● EXTRACT PROVIDED:
══════

Ex-judge's wife to plead guilty in Texas revenge plot

Tanya Eiserer
WFAA-TV, Dallas-Fort Worth

KAUFMAN COUNTY, Texas — The estranged wife and accused accomplice of former Justice of the Peace Eric Williams will plead guilty Tuesday to murder in connection to the 2013 assassinations of the Kaufman County district attorney, his wife and a top assistant, WFAA-TV has learned.

"A tentative plea agreement has been reached," said lead special prosecutor Bill Wirskye.

Kim Williams is scheduled to plead guilty at 9 a.m. Tuesday in Kaufman County before Dallas County State District Judge Michael Snipes. Her husband was sentenced to the death penalty on Dec. 17 in Rockwall County, where his case had been moved due to pretrial publicity.

Kim Williams is charged with three counts of capital murder. It is unclear whether she will plead guilty to all three of the indictments. It is also unknown what prison sentence she will receive. Kim Williams is being held in the Kaufman County jail in lieu of $10 million bail.

Eric Williams arrived on Death Row the day after being sentenced in the killings of Mark Hasse, an assistant district attorney, and District Attorney Mike McLelland and his wife, Cynthia, according to the Texas Department of Criminal justice website.

Prosecutors said Williams, 47, meticulously plotted revenge against the men because they prosecuted him for theft and burglary in 2012. Williams lost his job as justice of the peace — a judge who handles mostly administrative duties — and law license. Prosecutors say that conviction pushed Williams over the edge. During his trial, McLelland and Hasse presented evidence that he paid a friend to rent a storage unit where he kept more than 30 guns, police tactical gear and a getaway car.

══════

● DATA EXCERPT:
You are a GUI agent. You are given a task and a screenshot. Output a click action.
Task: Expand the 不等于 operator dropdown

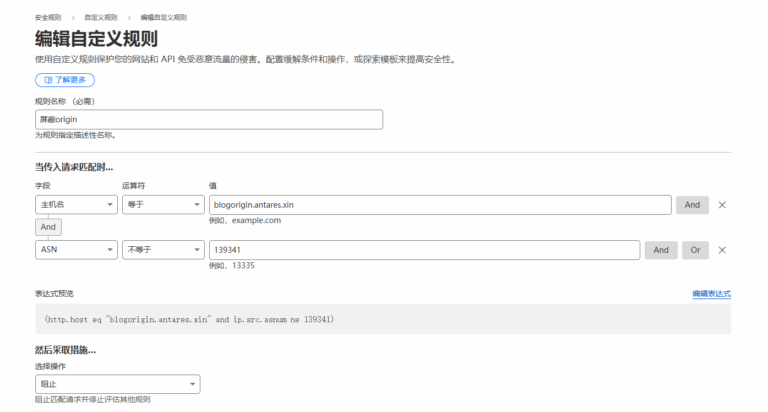(x=163, y=250)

══════

● PROBLEM SET:
1. Repeat word for word the part of the article on the Kaufman County prosecutor killings between "Eric Williams arrived" and "a getaway car.", inclusive.
2. Can you pick up the article on the Kaufman County prosecutor killings after its last sentence and keep it going?

● PER-TASK ANSWERS:
1.
Eric Williams arrived on Death Row the day after being sentenced in the killings of Mark Hasse, an assistant district attorney, and District Attorney Mike McLelland and his wife, Cynthia, according to the Texas Department of Criminal justice website.

Prosecutors said Williams, 47, meticulously plotted revenge against the men because they prosecuted him for theft and burglary in 2012. Williams lost his job as justice of the peace — a judge who handles mostly administrative duties — and law license. Prosecutors say that conviction pushed Williams over the edge. During his trial, McLelland and Hasse presented evidence that he paid a friend to rent a storage unit where he kept more than 30 guns, police tactical gear and a getaway car.

2.
Hasse, 57, was gunned down Jan. 31, 2013, as he walked to the Kaufman County Courthouse. District Attorney Mike McLlelland, 63, and his wife, Cynthia, were murdered in their Forney home during the Easter weekend in what prosecutors have described as a "torrent of lead."

In the punishment phase of her husband's trial, Kim Williams took the stand and gave a step-by-step account of how he developed his murderous plot and carried out the killings. She confessed that he was the triggerman and she was his willing helper.

She calmly and without emotion recounted to jurors how they celebrated the killings and how Eric Williams planned to kill two others, including his former boss, a retired state district judge, and the current Kaufman County District Attorney Erleigh Wiley.

She testified that at that time she had no plea deal with prosecutors and had simply decided to tell the truth in hopes of receiving some consideration in her own cases.

"Those families deserve this," she said. "They've suffered a terrible, terrible loss, and they deserve this."

Kim Williams told jurors what happened when her husband, then a newly elected justice of the peace, was convicted of stealing county computer monitors. She said he began drinking and became angrier and angrier. He soon began talking of killing those who had crossed him.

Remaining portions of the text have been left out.